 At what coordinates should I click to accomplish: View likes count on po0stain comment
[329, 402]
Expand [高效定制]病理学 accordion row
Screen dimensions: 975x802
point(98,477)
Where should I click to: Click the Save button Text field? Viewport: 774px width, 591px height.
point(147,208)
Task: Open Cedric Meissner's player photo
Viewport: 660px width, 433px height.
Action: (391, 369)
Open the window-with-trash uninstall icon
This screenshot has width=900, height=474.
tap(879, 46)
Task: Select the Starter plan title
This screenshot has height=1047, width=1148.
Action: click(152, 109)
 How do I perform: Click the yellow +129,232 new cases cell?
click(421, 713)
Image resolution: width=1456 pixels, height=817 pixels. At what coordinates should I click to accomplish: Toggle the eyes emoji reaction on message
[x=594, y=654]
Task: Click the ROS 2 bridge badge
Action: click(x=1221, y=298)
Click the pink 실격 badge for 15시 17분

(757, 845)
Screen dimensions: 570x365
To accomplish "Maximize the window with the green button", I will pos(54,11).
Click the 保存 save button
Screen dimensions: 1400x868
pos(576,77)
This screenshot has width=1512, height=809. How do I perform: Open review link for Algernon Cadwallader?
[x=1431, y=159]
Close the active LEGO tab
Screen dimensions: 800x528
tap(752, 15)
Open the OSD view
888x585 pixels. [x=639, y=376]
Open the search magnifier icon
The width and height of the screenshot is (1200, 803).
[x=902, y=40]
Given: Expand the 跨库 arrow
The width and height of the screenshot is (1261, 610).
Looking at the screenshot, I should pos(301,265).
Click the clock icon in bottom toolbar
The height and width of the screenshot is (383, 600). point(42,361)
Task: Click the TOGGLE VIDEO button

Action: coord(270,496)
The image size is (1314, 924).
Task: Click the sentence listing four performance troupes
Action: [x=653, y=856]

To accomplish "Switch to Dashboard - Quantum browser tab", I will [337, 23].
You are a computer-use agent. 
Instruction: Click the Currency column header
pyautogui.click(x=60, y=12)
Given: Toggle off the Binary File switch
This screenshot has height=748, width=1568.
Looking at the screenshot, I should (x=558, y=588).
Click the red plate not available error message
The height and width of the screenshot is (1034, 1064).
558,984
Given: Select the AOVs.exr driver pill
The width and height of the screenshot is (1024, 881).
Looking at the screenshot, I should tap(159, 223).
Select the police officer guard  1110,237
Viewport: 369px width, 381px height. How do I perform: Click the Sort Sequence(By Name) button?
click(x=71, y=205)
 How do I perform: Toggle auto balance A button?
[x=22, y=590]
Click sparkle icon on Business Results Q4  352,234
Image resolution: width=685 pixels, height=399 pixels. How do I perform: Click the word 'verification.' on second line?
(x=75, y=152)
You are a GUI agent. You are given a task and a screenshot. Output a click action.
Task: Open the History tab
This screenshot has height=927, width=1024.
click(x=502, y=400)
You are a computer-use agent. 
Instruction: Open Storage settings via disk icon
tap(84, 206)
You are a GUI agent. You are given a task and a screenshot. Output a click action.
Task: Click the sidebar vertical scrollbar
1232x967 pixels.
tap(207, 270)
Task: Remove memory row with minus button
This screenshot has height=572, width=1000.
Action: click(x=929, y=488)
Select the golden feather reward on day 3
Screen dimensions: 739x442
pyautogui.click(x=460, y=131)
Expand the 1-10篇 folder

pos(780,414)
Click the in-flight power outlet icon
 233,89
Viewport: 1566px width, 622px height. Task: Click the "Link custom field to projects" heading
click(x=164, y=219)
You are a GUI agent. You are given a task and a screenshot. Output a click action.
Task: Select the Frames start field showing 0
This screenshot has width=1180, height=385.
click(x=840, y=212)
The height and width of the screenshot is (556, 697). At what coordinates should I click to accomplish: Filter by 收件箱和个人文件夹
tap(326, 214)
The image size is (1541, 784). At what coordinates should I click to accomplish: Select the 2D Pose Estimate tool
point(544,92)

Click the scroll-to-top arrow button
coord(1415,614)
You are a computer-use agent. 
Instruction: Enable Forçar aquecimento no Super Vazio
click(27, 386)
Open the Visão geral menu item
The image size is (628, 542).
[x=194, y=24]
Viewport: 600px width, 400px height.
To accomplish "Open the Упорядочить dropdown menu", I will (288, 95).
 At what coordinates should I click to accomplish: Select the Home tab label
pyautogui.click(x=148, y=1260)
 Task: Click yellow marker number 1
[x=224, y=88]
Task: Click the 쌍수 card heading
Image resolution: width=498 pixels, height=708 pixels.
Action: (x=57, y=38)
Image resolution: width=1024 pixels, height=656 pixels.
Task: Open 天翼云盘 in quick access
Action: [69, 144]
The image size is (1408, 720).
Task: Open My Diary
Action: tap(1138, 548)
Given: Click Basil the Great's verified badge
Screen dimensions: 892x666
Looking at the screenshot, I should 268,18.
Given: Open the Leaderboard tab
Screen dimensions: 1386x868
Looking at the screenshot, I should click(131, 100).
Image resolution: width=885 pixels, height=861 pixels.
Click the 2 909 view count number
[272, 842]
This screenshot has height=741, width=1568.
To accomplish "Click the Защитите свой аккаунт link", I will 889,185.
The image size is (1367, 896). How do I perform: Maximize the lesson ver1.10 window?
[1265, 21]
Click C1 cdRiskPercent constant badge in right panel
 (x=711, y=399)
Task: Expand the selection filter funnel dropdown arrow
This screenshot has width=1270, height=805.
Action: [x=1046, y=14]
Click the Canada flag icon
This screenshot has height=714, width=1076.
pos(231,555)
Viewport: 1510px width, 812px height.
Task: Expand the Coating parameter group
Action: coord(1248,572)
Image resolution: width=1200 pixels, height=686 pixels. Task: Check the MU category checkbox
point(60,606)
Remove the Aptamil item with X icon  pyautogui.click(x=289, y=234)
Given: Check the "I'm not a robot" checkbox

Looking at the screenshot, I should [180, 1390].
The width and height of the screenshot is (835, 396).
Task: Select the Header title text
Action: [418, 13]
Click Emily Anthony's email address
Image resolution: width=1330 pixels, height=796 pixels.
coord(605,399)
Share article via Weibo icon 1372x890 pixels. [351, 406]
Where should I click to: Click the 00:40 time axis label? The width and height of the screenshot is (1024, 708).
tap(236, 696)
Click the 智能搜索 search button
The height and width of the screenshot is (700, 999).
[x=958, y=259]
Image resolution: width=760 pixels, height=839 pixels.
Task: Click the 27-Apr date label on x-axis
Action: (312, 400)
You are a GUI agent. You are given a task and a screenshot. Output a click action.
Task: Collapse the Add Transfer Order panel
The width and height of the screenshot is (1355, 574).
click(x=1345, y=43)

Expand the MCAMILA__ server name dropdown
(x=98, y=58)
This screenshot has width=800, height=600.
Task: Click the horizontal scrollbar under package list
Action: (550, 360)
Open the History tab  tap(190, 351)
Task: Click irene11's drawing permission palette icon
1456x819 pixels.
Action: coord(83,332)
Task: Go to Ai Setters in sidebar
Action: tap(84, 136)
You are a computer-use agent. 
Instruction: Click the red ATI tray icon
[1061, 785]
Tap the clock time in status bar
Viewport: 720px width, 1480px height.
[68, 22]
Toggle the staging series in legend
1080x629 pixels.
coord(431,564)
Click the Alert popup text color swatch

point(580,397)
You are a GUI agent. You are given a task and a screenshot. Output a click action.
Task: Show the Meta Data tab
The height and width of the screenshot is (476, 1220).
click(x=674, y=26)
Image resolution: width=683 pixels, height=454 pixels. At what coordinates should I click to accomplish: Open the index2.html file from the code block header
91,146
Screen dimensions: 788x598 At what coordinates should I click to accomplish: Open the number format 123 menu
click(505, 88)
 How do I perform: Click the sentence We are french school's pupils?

* * * * *

Objective: Lay out every line of the items above as a Markdown table with two columns, Row and Line. Number the rows in order and leave out blank lines.

Answer to this exercise:
| Row | Line |
|---|---|
| 1 |  At what coordinates should I click to accomplish: View likes count on po0stain comment |
| 2 | [329, 402] |
| 3 | Expand [高效定制]病理学 accordion row |
| 4 | Screen dimensions: 975x802 |
| 5 | point(98,477) |
| 6 | Where should I click to: Click the Save button Text field? Viewport: 774px width, 591px height. |
| 7 | point(147,208) |
| 8 | Task: Open Cedric Meissner's player photo |
| 9 | Viewport: 660px width, 433px height. |
| 10 | Action: (391, 369) |
| 11 | Open the window-with-trash uninstall icon |
| 12 | This screenshot has width=900, height=474. |
| 13 | tap(879, 46) |
| 14 | Task: Select the Starter plan title |
| 15 | This screenshot has height=1047, width=1148. |
| 16 | Action: click(152, 109) |
| 17 |  How do I perform: Click the yellow +129,232 new cases cell? |
| 18 | click(421, 713) |
| 19 | Image resolution: width=1456 pixels, height=817 pixels. At what coordinates should I click to accomplish: Toggle the eyes emoji reaction on message |
| 20 | [x=594, y=654] |
| 21 | Task: Click the ROS 2 bridge badge |
| 22 | Action: click(x=1221, y=298) |
| 23 | Click the pink 실격 badge for 15시 17분 |
| 24 | (757, 845) |
| 25 | Screen dimensions: 570x365 |
| 26 | To accomplish "Maximize the window with the green button", I will pos(54,11). |
| 27 | Click the 保存 save button |
| 28 | Screen dimensions: 1400x868 |
| 29 | pos(576,77) |
| 30 | This screenshot has width=1512, height=809. How do I perform: Open review link for Algernon Cadwallader? |
| 31 | [x=1431, y=159] |
| 32 | Close the active LEGO tab |
| 33 | Screen dimensions: 800x528 |
| 34 | tap(752, 15) |
| 35 | Open the OSD view |
| 36 | 888x585 pixels. [x=639, y=376] |
| 37 | Open the search magnifier icon |
| 38 | The width and height of the screenshot is (1200, 803). |
| 39 | [x=902, y=40] |
| 40 | Given: Expand the 跨库 arrow |
| 41 | The width and height of the screenshot is (1261, 610). |
| 42 | Looking at the screenshot, I should pos(301,265). |
| 43 | Click the clock icon in bottom toolbar |
| 44 | The height and width of the screenshot is (383, 600). point(42,361) |
| 45 | Task: Click the TOGGLE VIDEO button |
| 46 | Action: coord(270,496) |
| 47 | The image size is (1314, 924). |
| 48 | Task: Click the sentence listing four performance troupes |
| 49 | Action: [x=653, y=856] |
| 50 | To accomplish "Switch to Dashboard - Quantum browser tab", I will [337, 23]. |
| 51 | You are a computer-use agent.  |
| 52 | Instruction: Click the Currency column header |
| 53 | pyautogui.click(x=60, y=12) |
| 54 | Given: Toggle off the Binary File switch |
| 55 | This screenshot has height=748, width=1568. |
| 56 | Looking at the screenshot, I should (x=558, y=588). |
| 57 | Click the red plate not available error message |
| 58 | The height and width of the screenshot is (1034, 1064). |
| 59 | 558,984 |
| 60 | Given: Select the AOVs.exr driver pill |
| 61 | The width and height of the screenshot is (1024, 881). |
| 62 | Looking at the screenshot, I should tap(159, 223). |
| 63 | Select the police officer guard  1110,237 |
| 64 | Viewport: 369px width, 381px height. How do I perform: Click the Sort Sequence(By Name) button? |
| 65 | click(x=71, y=205) |
| 66 |  How do I perform: Toggle auto balance A button? |
| 67 | [x=22, y=590] |
| 68 | Click sparkle icon on Business Results Q4  352,234 |
| 69 | Image resolution: width=685 pixels, height=399 pixels. How do I perform: Click the word 'verification.' on second line? |
| 70 | (x=75, y=152) |
| 71 | You are a GUI agent. You are given a task and a screenshot. Output a click action. |
| 72 | Task: Open the History tab |
| 73 | This screenshot has height=927, width=1024. |
| 74 | click(x=502, y=400) |
| 75 | You are a computer-use agent.  |
| 76 | Instruction: Open Storage settings via disk icon |
| 77 | tap(84, 206) |
| 78 | You are a GUI agent. You are given a task and a screenshot. Output a click action. |
| 79 | Task: Click the sidebar vertical scrollbar |
| 80 | 1232x967 pixels. |
| 81 | tap(207, 270) |
| 82 | Task: Remove memory row with minus button |
| 83 | This screenshot has height=572, width=1000. |
| 84 | Action: click(x=929, y=488) |
| 85 | Select the golden feather reward on day 3 |
| 86 | Screen dimensions: 739x442 |
| 87 | pyautogui.click(x=460, y=131) |
| 88 | Expand the 1-10篇 folder |
| 89 | pos(780,414) |
| 90 | Click the in-flight power outlet icon |
| 91 |  233,89 |
| 92 | Viewport: 1566px width, 622px height. Task: Click the "Link custom field to projects" heading |
| 93 | click(x=164, y=219) |
| 94 | You are a GUI agent. You are given a task and a screenshot. Output a click action. |
| 95 | Task: Select the Frames start field showing 0 |
| 96 | This screenshot has width=1180, height=385. |
| 97 | click(x=840, y=212) |
| 98 | The height and width of the screenshot is (556, 697). At what coordinates should I click to accomplish: Filter by 收件箱和个人文件夹 |
| 99 | tap(326, 214) |
| 100 | The image size is (1541, 784). At what coordinates should I click to accomplish: Select the 2D Pose Estimate tool |
| 101 | point(544,92) |
| 102 | Click the scroll-to-top arrow button |
| 103 | coord(1415,614) |
| 104 | You are a computer-use agent.  |
| 105 | Instruction: Enable Forçar aquecimento no Super Vazio |
| 106 | click(27, 386) |
| 107 | Open the Visão geral menu item |
| 108 | The image size is (628, 542). |
| 109 | [x=194, y=24] |
| 110 | Viewport: 600px width, 400px height. |
| 111 | To accomplish "Open the Упорядочить dropdown menu", I will (288, 95). |
| 112 |  At what coordinates should I click to accomplish: Select the Home tab label |
| 113 | pyautogui.click(x=148, y=1260) |
| 114 |  Task: Click yellow marker number 1 |
| 115 | [x=224, y=88] |
| 116 | Task: Click the 쌍수 card heading |
| 117 | Image resolution: width=498 pixels, height=708 pixels. |
| 118 | Action: (x=57, y=38) |
| 119 | Image resolution: width=1024 pixels, height=656 pixels. |
| 120 | Task: Open 天翼云盘 in quick access |
| 121 | Action: [69, 144] |
| 122 | The image size is (1408, 720). |
| 123 | Task: Open My Diary |
| 124 | Action: tap(1138, 548) |
| 125 | Given: Click Basil the Great's verified badge |
| 126 | Screen dimensions: 892x666 |
| 127 | Looking at the screenshot, I should 268,18. |
| 128 | Given: Open the Leaderboard tab |
| 129 | Screen dimensions: 1386x868 |
| 130 | Looking at the screenshot, I should click(131, 100). |
| 131 | Image resolution: width=885 pixels, height=861 pixels. |
| 132 | Click the 2 909 view count number |
| 133 | [272, 842] |
| 134 | This screenshot has height=741, width=1568. |
| 135 | To accomplish "Click the Защитите свой аккаунт link", I will 889,185. |
| 136 | The image size is (1367, 896). How do I perform: Maximize the lesson ver1.10 window? |
| 137 | [1265, 21] |
| 138 | Click C1 cdRiskPercent constant badge in right panel |
| 139 |  (x=711, y=399) |
| 140 | Task: Expand the selection filter funnel dropdown arrow |
| 141 | This screenshot has width=1270, height=805. |
| 142 | Action: [x=1046, y=14] |
| 143 | Click the Canada flag icon |
| 144 | This screenshot has height=714, width=1076. |
| 145 | pos(231,555) |
| 146 | Viewport: 1510px width, 812px height. |
| 147 | Task: Expand the Coating parameter group |
| 148 | Action: coord(1248,572) |
| 149 | Image resolution: width=1200 pixels, height=686 pixels. Task: Check the MU category checkbox |
| 150 | point(60,606) |
| 151 | Remove the Aptamil item with X icon  pyautogui.click(x=289, y=234) |
| 152 | Given: Check the "I'm not a robot" checkbox |
| 153 | Looking at the screenshot, I should [180, 1390]. |
| 154 | The width and height of the screenshot is (835, 396). |
| 155 | Task: Select the Header title text |
| 156 | Action: [418, 13] |
| 157 | Click Emily Anthony's email address |
| 158 | Image resolution: width=1330 pixels, height=796 pixels. |
| 159 | coord(605,399) |
| 160 | Share article via Weibo icon 1372x890 pixels. [351, 406] |
| 161 | Where should I click to: Click the 00:40 time axis label? The width and height of the screenshot is (1024, 708). |
| 162 | tap(236, 696) |
| 163 | Click the 智能搜索 search button |
| 164 | The height and width of the screenshot is (700, 999). |
| 165 | [x=958, y=259] |
| 166 | Image resolution: width=760 pixels, height=839 pixels. |
| 167 | Task: Click the 27-Apr date label on x-axis |
| 168 | Action: (312, 400) |
| 169 | You are a GUI agent. You are given a task and a screenshot. Output a click action. |
| 170 | Task: Collapse the Add Transfer Order panel |
| 171 | The width and height of the screenshot is (1355, 574). |
| 172 | click(x=1345, y=43) |
| 173 | Expand the MCAMILA__ server name dropdown |
| 174 | (x=98, y=58) |
| 175 | This screenshot has width=800, height=600. |
| 176 | Task: Click the horizontal scrollbar under package list |
| 177 | Action: (550, 360) |
| 178 | Open the History tab  tap(190, 351) |
| 179 | Task: Click irene11's drawing permission palette icon |
| 180 | 1456x819 pixels. |
| 181 | Action: coord(83,332) |
| 182 | Task: Go to Ai Setters in sidebar |
| 183 | Action: tap(84, 136) |
| 184 | You are a computer-use agent.  |
| 185 | Instruction: Click the red ATI tray icon |
| 186 | [1061, 785] |
| 187 | Tap the clock time in status bar |
| 188 | Viewport: 720px width, 1480px height. |
| 189 | [68, 22] |
| 190 | Toggle the staging series in legend |
| 191 | 1080x629 pixels. |
| 192 | coord(431,564) |
| 193 | Click the Alert popup text color swatch |
| 194 | point(580,397) |
| 195 | You are a GUI agent. You are given a task and a screenshot. Output a click action. |
| 196 | Task: Show the Meta Data tab |
| 197 | The height and width of the screenshot is (476, 1220). |
| 198 | click(x=674, y=26) |
| 199 | Image resolution: width=683 pixels, height=454 pixels. At what coordinates should I click to accomplish: Open the index2.html file from the code block header |
| 200 | 91,146 |
| 201 | Screen dimensions: 788x598 At what coordinates should I click to accomplish: Open the number format 123 menu |
| 202 | click(505, 88) |
| 203 |  How do I perform: Click the sentence We are french school's pupils? |